03_canadian_flute_quartetsCanadian Flute Quartets
Laurier Quartet
CML Productions CD 104

This recording of flute quartets by Canadian composers was funded by Wilfrid Laurier University in celebration of its centennial year. It can also be seen as a celebration of the work of Amy Hamilton, who has been teaching the flute at Laurier since 1987: the four players are she and three of her students, Jennifer Brimson, Heather Snowden, and Dawn Ellis-Mobbs, each of whom has gone on to pursue post graduate studies in flute in Canada, the U.S. and Britain.
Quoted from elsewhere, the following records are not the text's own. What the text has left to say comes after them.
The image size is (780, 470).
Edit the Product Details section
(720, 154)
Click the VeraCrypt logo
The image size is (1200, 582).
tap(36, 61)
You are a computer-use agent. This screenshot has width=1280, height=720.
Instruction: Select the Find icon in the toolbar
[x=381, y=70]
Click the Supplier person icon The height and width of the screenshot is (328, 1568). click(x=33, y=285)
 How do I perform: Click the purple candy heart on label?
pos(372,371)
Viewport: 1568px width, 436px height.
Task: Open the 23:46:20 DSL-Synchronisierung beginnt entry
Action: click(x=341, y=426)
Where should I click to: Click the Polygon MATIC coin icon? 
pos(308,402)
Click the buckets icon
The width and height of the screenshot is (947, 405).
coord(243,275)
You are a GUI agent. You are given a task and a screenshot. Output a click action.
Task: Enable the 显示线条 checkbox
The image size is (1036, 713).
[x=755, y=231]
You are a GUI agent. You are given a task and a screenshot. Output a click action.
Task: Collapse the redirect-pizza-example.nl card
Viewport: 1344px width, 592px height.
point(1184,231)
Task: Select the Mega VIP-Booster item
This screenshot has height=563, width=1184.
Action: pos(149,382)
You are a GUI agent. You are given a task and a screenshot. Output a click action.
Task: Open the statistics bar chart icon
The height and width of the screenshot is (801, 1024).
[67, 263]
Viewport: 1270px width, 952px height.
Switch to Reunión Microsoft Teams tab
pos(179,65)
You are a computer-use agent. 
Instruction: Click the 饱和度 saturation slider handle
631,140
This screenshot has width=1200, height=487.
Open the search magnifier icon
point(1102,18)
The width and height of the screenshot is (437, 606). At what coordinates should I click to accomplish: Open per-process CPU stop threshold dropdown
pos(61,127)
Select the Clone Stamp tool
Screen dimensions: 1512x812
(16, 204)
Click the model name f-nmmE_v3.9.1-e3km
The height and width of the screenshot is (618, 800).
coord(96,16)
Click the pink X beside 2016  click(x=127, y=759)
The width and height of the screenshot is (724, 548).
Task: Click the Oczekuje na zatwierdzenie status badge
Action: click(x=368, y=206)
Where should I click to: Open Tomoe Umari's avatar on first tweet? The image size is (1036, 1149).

Their playing is consistently accomplished and assured, excellent intonation, articulation, and tone quality, even on the bass and alto flutes called for in several of the six compositions on the disc.

The repertoire covers a broad spectrum of contemporary genres, from the minimalism of Sally Norris’s Writing the Voice (for piccolo quartet) to the lyricism and piquant and sonorous harmonic vocabulary of Carl Derfler’s Flute Quartet No. 1. Even more interesting and individual are the pieces in between: the spellbinding counterpoint of David McIntyre’s A Gentle Melancholy, the organic musical architecture of Claude Lassonde’s Euphonie Fantasmique, the stunning use of the bass flute as a solo instrument in Euphrosyne Keefer’s The Undertow, and the poetic, almost uncanny way that Roberta Stephens captures the mood and essence of a moment in her three short pieces.

I congratulate Quartet Laurier for revealing these wonderful additions to the flute quartet repertoire - a must-have CD not only for flutists but also for composers and orchestrators, and, of course, anyone who loves the sound of the flute.